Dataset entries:
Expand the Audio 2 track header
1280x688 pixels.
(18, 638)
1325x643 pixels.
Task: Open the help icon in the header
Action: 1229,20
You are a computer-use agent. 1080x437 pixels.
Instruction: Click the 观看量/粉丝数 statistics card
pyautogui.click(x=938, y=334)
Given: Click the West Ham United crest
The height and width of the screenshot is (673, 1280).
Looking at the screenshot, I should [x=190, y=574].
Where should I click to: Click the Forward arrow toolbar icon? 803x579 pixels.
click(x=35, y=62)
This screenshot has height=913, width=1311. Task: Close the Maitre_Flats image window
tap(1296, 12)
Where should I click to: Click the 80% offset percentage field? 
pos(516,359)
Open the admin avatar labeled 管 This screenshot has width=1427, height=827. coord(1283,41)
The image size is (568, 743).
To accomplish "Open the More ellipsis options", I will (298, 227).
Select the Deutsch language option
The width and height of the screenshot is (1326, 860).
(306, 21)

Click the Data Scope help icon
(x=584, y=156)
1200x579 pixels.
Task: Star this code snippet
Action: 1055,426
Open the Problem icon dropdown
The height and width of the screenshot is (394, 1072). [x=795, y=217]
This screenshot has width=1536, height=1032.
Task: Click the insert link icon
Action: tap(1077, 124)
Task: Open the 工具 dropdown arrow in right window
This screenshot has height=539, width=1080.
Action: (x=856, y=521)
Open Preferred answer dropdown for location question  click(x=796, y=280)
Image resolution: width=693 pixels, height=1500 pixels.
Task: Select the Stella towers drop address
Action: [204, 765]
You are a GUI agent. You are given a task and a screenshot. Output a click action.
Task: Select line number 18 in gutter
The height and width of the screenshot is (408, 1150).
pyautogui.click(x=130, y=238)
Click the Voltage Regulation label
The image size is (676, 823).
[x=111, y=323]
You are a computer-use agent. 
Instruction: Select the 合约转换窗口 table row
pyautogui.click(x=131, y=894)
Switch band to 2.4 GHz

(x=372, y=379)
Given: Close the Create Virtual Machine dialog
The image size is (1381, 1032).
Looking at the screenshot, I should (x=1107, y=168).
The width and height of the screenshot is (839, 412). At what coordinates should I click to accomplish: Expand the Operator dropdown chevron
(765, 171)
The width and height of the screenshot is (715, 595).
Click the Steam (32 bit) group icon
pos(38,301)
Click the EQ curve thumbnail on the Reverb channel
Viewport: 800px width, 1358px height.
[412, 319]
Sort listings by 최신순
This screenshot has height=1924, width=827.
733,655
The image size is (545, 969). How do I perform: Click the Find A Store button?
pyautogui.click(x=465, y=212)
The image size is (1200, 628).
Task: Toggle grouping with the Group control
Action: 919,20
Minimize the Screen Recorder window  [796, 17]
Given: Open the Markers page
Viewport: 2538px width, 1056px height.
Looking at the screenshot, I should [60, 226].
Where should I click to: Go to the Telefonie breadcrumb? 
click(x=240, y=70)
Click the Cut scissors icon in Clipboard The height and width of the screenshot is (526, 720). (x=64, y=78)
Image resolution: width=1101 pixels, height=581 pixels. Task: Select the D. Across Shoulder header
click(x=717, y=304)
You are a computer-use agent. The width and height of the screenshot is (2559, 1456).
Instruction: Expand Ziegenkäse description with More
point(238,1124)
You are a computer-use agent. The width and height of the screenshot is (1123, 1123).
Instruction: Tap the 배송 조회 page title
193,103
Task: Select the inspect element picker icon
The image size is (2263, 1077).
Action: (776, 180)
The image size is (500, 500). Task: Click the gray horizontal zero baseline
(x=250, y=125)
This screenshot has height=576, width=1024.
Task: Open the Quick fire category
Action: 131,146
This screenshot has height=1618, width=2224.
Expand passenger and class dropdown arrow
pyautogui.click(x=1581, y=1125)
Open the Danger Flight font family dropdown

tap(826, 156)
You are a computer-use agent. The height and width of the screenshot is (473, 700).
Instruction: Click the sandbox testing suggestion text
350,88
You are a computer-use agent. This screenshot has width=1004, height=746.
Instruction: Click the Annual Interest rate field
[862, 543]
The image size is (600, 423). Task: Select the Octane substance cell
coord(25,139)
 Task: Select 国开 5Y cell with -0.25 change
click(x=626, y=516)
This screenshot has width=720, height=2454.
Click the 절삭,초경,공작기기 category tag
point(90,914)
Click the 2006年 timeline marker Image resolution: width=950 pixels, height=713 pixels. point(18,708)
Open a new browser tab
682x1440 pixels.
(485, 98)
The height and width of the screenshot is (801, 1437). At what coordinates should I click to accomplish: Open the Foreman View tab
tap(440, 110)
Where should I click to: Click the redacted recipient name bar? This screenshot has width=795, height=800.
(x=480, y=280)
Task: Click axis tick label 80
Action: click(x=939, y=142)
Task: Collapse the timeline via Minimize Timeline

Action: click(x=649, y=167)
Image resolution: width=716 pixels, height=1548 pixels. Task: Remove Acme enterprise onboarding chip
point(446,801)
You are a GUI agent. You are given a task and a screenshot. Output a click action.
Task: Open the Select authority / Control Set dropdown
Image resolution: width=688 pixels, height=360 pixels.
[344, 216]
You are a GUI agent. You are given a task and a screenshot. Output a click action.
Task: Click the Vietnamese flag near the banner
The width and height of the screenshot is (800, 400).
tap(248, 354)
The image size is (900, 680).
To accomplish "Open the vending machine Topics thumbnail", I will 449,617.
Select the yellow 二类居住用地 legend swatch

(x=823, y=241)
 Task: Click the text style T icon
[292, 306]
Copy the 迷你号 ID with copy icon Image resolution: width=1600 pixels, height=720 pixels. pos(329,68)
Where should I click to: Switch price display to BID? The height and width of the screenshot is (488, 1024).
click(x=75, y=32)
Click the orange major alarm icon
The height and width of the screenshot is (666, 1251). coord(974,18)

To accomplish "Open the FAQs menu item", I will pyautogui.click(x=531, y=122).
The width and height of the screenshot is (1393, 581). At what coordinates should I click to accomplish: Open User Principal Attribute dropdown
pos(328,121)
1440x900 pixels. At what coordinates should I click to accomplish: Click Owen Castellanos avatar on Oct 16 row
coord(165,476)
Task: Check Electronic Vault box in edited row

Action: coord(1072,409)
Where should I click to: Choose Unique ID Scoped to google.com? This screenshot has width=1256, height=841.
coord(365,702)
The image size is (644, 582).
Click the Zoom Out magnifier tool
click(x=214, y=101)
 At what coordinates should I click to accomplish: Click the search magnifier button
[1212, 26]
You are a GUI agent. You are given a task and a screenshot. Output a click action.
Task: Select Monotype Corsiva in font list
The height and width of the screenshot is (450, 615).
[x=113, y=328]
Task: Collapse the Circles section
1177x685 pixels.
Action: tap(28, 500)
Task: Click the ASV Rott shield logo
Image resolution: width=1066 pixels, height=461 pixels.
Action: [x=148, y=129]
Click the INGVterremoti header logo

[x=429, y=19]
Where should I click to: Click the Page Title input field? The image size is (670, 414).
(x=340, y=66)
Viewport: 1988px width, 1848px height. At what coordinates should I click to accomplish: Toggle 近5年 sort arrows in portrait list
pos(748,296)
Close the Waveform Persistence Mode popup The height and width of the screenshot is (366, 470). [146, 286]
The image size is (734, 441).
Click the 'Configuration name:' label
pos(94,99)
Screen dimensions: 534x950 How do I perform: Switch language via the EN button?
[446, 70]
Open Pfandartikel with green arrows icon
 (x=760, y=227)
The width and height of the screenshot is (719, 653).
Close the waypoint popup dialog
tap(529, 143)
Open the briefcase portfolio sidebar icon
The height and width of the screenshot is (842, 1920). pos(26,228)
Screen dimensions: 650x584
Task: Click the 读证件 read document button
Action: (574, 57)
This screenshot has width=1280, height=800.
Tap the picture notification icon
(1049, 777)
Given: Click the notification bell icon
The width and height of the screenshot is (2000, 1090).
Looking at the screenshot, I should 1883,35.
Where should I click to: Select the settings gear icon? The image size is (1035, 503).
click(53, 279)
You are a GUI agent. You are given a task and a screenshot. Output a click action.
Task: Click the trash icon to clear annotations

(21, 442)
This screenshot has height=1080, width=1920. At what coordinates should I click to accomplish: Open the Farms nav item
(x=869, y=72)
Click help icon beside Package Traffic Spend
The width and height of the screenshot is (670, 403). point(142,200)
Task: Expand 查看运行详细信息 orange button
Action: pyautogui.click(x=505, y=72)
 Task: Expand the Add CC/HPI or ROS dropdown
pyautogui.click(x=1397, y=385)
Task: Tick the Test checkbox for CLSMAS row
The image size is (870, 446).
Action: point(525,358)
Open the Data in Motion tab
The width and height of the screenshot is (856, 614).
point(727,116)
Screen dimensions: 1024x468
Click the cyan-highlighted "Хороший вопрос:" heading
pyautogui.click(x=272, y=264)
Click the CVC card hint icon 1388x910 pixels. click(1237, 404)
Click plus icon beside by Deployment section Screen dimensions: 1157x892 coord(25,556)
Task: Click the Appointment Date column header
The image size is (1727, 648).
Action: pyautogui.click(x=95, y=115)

» **Directions for this task**
Could you retype exactly the lines above, starting at the line that contains "682x1440 pixels." and ending at the line that contains "Task: Click the Vietnamese", and nothing more?

» **Result below**
682x1440 pixels.
(485, 98)
The height and width of the screenshot is (801, 1437). At what coordinates should I click to accomplish: Open the Foreman View tab
tap(440, 110)
Where should I click to: Click the redacted recipient name bar? This screenshot has width=795, height=800.
(x=480, y=280)
Task: Click axis tick label 80
Action: click(x=939, y=142)
Task: Collapse the timeline via Minimize Timeline

Action: click(x=649, y=167)
Image resolution: width=716 pixels, height=1548 pixels. Task: Remove Acme enterprise onboarding chip
point(446,801)
You are a GUI agent. You are given a task and a screenshot. Output a click action.
Task: Open the Select authority / Control Set dropdown
Image resolution: width=688 pixels, height=360 pixels.
[344, 216]
You are a GUI agent. You are given a task and a screenshot. Output a click action.
Task: Click the Vietnamese flag near the banner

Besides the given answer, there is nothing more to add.